Ele não disse mais nada e suspirei mais e mais começando a arfar. A tensão cresceu como ontem e dessa vez não senti vontade de fugir. Toushirou deve ter percebido, pois esticou o braço apoiando a mão numa prateleira. Era como se me prendesse e a noção causou uma mini euforia por dentro. Se inclinando sobre mim prendi o fôlego quando sua respiração morna cobriu minha orelha.

- Senti sua falta.

Estremeci fechando os olhos. Sua voz sussurrando me arrepiou inteira, aumentando esse calor que sentia.

- E você?

- Ahn?

Quase nem prestei atenção.

- Não sentiu também?

Outro arrepio me varreu e engoli em seco arfando mais com o coração martelando forte.

- N..não tem porque falar dessas coisas.

Silêncio. Ele não ia dizer mais nada? Seu fôlego banhando minha orelha e a nuca me deixavam mais tonta a cada segundo. Senti mechas de seu cabelo úmido roçando minha têmpora e reprimi um gemido.

- Karin.

- O que?

Essa era minha voz? Quase sem ar?

- Você está tremendo.

Deliberadamente e leve numa caricia seu nariz roçou riscando atrás da minha orelha. Um cronometro que eu segurava caiu dos meus dedos frouxos e engoli outro gemido que com certeza seria alto. Balançando no lugar, senti os dedos da sua mão livre escorregar do meu pulso até minha palma e entrelaçando com os meus.

Com o aperto suave e firme das nossas mãos entreabri os olhos e vi num reflexo de uma placa espelhada nós dois.
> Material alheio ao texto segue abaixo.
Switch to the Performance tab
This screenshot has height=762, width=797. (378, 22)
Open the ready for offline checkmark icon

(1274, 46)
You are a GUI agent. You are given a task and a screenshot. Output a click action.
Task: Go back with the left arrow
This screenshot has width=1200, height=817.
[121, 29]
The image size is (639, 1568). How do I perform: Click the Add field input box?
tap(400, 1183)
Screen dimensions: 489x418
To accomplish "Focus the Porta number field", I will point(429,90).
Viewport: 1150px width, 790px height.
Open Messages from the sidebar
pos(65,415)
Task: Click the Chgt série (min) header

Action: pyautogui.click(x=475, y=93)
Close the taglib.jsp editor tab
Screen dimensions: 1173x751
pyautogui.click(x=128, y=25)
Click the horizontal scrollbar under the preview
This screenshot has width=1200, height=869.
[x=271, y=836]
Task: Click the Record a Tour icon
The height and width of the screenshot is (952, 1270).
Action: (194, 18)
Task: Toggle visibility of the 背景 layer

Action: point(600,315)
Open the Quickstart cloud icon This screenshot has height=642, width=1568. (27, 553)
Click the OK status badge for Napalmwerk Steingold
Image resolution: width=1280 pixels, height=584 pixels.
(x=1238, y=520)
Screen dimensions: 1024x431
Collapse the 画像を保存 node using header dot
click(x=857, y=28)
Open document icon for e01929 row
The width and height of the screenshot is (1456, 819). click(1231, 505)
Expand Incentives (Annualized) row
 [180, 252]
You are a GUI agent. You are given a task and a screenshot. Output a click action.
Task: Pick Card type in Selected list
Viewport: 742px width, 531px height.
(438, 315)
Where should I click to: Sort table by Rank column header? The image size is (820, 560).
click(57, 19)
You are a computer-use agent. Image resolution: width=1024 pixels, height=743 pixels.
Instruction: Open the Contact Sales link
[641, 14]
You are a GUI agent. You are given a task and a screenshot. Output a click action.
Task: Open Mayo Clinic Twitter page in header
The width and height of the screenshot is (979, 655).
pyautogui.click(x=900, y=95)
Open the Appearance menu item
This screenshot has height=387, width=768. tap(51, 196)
A visão me deixou mais mole e tanto assisti como senti ele enlaçar minha cintura, me apoiando contra seu corpo. Nem me importei que estivesse suado do treino, seu perfume do sabonete e colônia flutuava entre nós e Toushirou parecia bem à vontade com o rosto aninhado na minha orelha. Pelos suspiros dele, sentia e gostava do meu cheiro também, apenas derreti em seus braços.

- Tão teimosa.

Tremula fechei os olhos sem dizer nada. Pra que? Ele estava coberto de razão. Não tinha como fugir do que havia entre nós e eu era teimosa demais para admitir.

Droga... O reflexo que vi de nós dois era prova o suficiente.